Publié le 22 août 2022
ÉCONOMIE
Restaurants fermés, usines à l’arrêt… le monde économique paye son manque d’adaptation au changement climatique
Des cuisines de restaurants fermées en raison de températures caniculaires, des usines à l'arrêt en raison de la sécheresse,... le monde économique subit de plein fouet les risques réels du changement climatique. Or, il ne s'est pas encore adapté à ces évènements qui vont se multiplier et s'intensifier. La France, comme les autres pays, n'est pas à la hauteur. Selon l'expert Thibault Laconde, l'adaptation va devenir un "avantage concurrentiel" et va surtout permettre d'assurer la pérennité des entreprises et industries.

TORSTEN SILZ / AFP
Sécheresse, canicule, feux de forêt… partout dans le monde, en cet été 2022, les évènements extrêmes liés au changement climatique se déchaînent. S’ils impactent directement les humains, leur santé, leurs habitations, et la biodiversité… les industries et entreprises sont également touchées de plein fouet. Aux États-Unis, plusieurs restaurants ont dû descendre leur rideau de fer car l’intense vague de chaleur rendait le travail impossible en cuisine. Ce fut aussi le cas en France lors des jours caniculaires à plus de 40°C.

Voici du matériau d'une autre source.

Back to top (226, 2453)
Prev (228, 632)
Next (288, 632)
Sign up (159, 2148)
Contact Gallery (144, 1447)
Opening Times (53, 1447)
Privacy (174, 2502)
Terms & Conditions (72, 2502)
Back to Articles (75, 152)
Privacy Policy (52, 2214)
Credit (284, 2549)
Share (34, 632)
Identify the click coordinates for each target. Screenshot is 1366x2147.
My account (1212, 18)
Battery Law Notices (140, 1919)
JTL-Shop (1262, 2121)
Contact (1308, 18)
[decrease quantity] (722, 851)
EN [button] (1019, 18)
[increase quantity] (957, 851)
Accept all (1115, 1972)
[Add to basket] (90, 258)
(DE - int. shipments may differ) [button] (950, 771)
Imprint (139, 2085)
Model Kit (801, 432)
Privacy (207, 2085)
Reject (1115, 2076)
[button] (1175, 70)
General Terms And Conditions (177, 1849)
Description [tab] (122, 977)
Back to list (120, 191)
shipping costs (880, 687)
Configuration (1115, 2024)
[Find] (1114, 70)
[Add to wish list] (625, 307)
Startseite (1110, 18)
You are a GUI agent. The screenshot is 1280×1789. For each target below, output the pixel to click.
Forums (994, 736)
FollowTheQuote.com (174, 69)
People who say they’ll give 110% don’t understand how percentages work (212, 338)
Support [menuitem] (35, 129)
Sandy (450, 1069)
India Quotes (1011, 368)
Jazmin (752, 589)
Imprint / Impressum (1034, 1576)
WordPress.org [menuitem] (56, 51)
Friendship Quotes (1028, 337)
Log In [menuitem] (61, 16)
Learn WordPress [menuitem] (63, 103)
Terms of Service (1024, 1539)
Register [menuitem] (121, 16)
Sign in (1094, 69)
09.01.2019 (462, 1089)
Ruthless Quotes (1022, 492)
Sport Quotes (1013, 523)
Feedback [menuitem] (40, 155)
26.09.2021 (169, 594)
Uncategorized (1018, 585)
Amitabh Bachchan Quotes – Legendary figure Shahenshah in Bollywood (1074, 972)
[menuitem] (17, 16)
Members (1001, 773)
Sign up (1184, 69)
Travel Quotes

A Troyes, dans l’Aube, Didier Stil, le patron du bar-restaurant l’Odysée avait ainsi décidé de fermer ses portes entre 14h30 et 18h, rapporte l’Est Éclair. "Lors d’une précédente vague, j’avais eu une serveuse qui avait souffert d’une insolation. Donc, par respect pour le personnel, je ne le fais pas travailler", témoigne auprès du journal Didier Stilll, également président de l’Union des métiers et industries de l’hôtellerie (Umih). Idem pour La Gigas vers la Rochelle. "On prépare les moules à la plancha, à 80 °C, avec les températures qui atteindront les 40 degrés ce n’est pas envisageable d’ouvrir les cuisines", confie la gérante, Marina Poupeau à Sud-ouest.
"L'adaptation est le parent pauvre de la lutte contre le changement climatique"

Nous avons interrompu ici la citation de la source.